AIM OF THE TASK |
Copy every line of the listing below word for word, leaving out the pictures.

>> start LISTING

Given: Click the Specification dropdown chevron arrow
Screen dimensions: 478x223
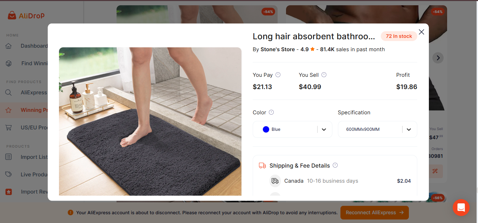Looking at the screenshot, I should click(x=409, y=129).
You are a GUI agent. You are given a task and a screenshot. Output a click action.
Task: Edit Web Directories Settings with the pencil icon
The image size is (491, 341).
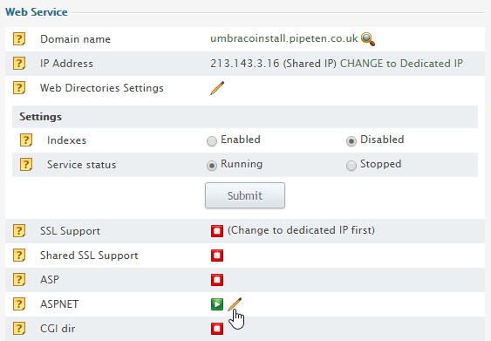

>> end LISTING

FULL OUTPUT |
Given: Click the Specification dropdown chevron arrow
Screen dimensions: 478x223
Looking at the screenshot, I should click(x=409, y=129).
You are a GUI agent. You are given a task and a screenshot. Output a click action.
Task: Edit Web Directories Settings with the pencil icon
The image size is (491, 341).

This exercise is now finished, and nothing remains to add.